Peut-être que les plus de quarante ans se souviennent encore de ce qu’ils faisaient le samedi 28 janvier 1989. Peut-être partageaient-ils un verre entre amis ou avec la famille ? D’autres devaient choisir un restaurant où ils pourraient dîner tranquillement en amoureux. Ou d’autres encore regarder La Une est à Vous ou Trente Millions d’Amis en attendant Marc et Sophie, la série télé du moment.
En fait, comme beaucoup d’entre vous, je ne me rappelle pas de ce jour du 28 janvier passé il y a 31 ans. Mais deux filles du département, âgées de 13 et 17 ans à l’époque, s’en souviennent encore comme si ces trois décennies n’avaient jamais existé. Car c’est durant cette journée que leur père s’est fait cribler de balles au Leclerc de Firminy. Cinq balles toutes tirées dans le dos. Ce jour-là, le sang du convoyeur de fond Alain Monnier, 50 ans, s'est mêlé à celui de son collègue Freddy Bonneau (40 ans), assassinés par deux membres du gang des Ripoux de Lyon.

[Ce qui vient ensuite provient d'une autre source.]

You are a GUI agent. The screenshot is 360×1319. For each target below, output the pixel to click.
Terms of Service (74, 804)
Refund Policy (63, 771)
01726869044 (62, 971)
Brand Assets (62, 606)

"Nous voulons rétablir ce qu’il s’est réellement passé ce jour"
En dépit du masque qui cache leur visage, on devine bien qu'elles sont sœurs. Même regard bleu clair, même couleur de cheveux et même voix fragile lorsqu' Audrey et Fabienne Monnier se brisent d'émotion à l'évocation du passé. Un passé qu'Alain Chémédikian, principal acteur dans cette tuerie, s'est chargé de retourner à travers son livre intitulé "Gang de Flics, la folle dérive des Ripoux de Lyon", sortie au mois de juin 2020.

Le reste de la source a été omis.